If you have children who will be going out trick-or-treating or you have little ones in your neighborhood who will be ringing your doorbell on the evening of October 31, you might be planning which candy to buy, whether you need to design or purchase costumes, and so on.
As the owner of a cat or dog, however, you also need to think about the steps you will take to help them stay safe this season.
Read on for valuable Halloween pet safety tips to use later this month.
Keep Your Pet Indoors
You might have heard that black cats, in particular, are often at risk in the days leading up to Halloween. Unfortunately, if cats are left outdoors around Mischief Night, they can fall victim to cruel pranks.

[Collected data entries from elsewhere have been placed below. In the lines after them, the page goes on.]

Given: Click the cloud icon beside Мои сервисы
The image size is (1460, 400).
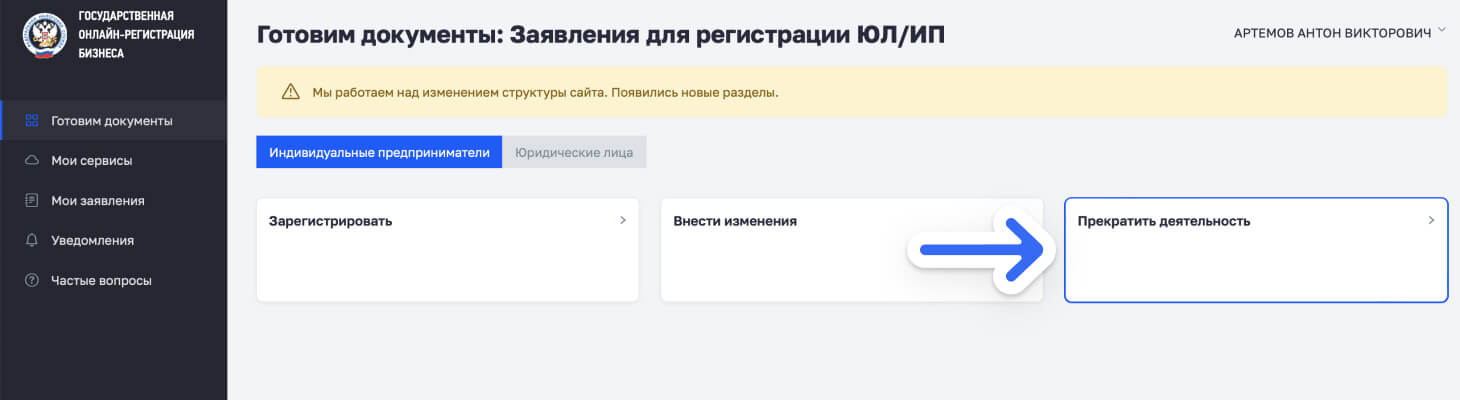Looking at the screenshot, I should [31, 160].
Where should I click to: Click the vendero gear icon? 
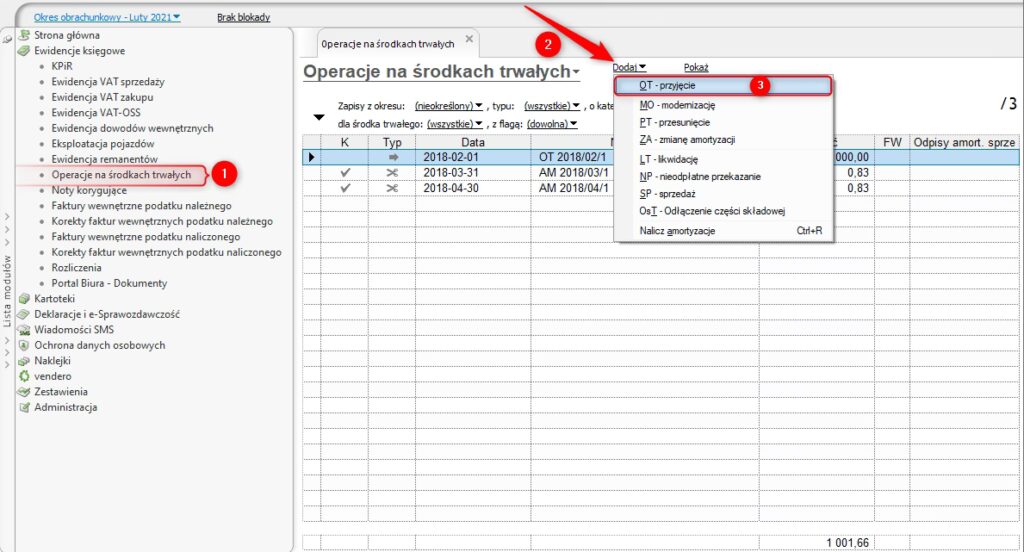pos(25,376)
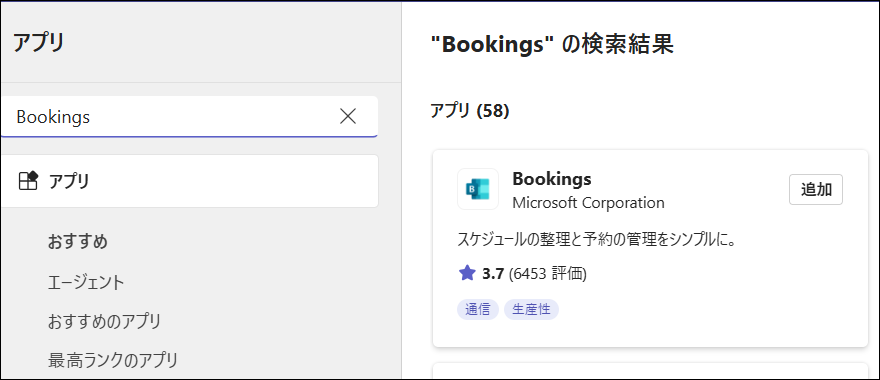Viewport: 880px width, 380px height.
Task: Open the Bookings app title link
Action: (x=552, y=179)
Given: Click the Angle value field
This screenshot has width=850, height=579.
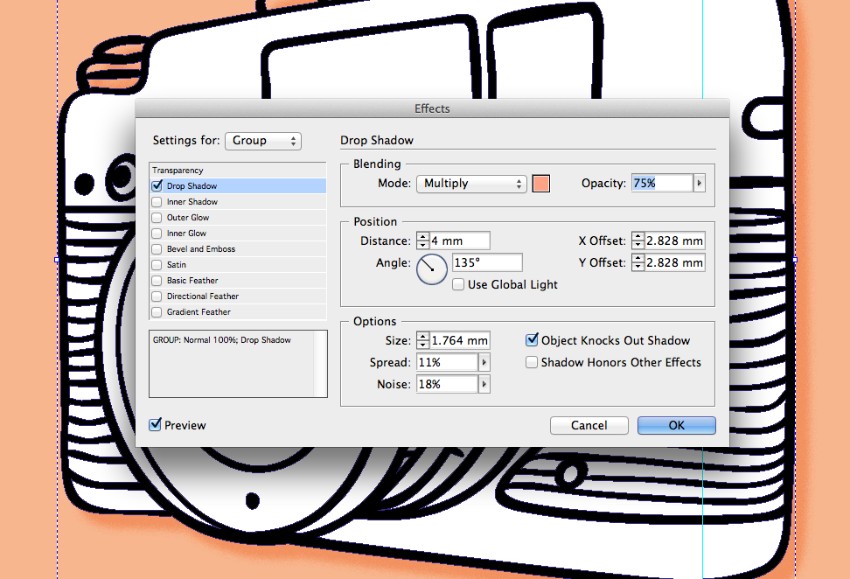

This applies to cats of any color, as well as to dogs. In addition to keeping pets inside to prevent mischief-related injuries and incidents, this will help your cat or dog avoid getting hit by a car due to increased traffic in the area for the holiday.
Theft is another danger, particularly if you tend to get extra people in your neighborhood whom you don’t know. The best way to keep your pets safe from these hazards is to keep them inside during the last week of October.
Keep Halloween Treats Out of Reach
A big bowl of chocolatey, chewy treats is a popular snack to have out on the kitchen table or counter during the Halloween season and beyond. If your pets like to help themselves to food left out, however, this can be very dangerous.
You probably already know that chocolate, particularly dark chocolate, is toxic to dogs and cats. A small dog could easily become very sick from eating a couple of fun-size chocolate bars, and a larger dog could get sick from eating a few more than that.
Chewy candies such as caramels and fruit chews are another hazard: Pets can choke not only on the wrappers but also on the candies themselves. They smell sweet and are attractive to both dogs and cats.
Even if you have some healthier treats, such as small boxes of raisins and sugar-free gum, you’re not in the clear. Raisins are toxic to dogs, and xylitol—an ingredient commonly found in sugar-free gum—is also toxic to pets.
One of the most important Halloween pet safety tips to follow this season is to store candy up out of the way and behind a closed door, preferably in a cabinet that a curious kitty won’t be able to open.
Watch Out for Decorations
You already know which items around the house are likely to catch the attention of your pet, but putting out new decorations can attract a cat’s or a dog’s curious nose or mouth. Some decorations are a choking hazard.
Others contain strings or garlands and could become a strangulation hazard. Cats can begin to swallow string and find themselves unable to regurgitate it, causing problems with their digestive tracts.
Keep decorations up high and watch your pet for the first day or two after you put them up. If they seem attracted to them and won’t leave them alone, take the decorations down, move them out of reach, or keep your pet in another room when you aren’t home to supervise.
Be Aware of the Fear Factor of Costumes
Your dog might never even consider biting anyone in your household or any of the neighborhood children, but keep in mind that people, even small children, don’t look the same when they are wearing costumes. Masks, hats, and costumes that rustle and make other noises can seem very threatening to your dog. This can result in a potentially dangerous bite.
It is best to keep your dog in a bedroom or out of the main living area if your children and other children will be in the home wearing costumes that your pet might find scary.
Don’t Let Them Escape
When you hear the doorbell ring on Halloween, you can smile in anticipation of seeing adorable or scary costumes. Your dog or cat, however, might decide that it’s a great opportunity to make a run for it while you’re distracted.
During the trick-or-treat hours, keep your pet behind a closed door so they don’t run outside while you are filling bags with sweet treats. As a bonus, having them occupied in another room can prevent a dog from barking every time the doorbell rings. If he still barks, consider sitting outside to hand out treats and then shutting off your light once you are done for the evening.
These Halloween pet safety tips can help make the holiday more fun and less stressful for everyone involved with just a little bit of planning.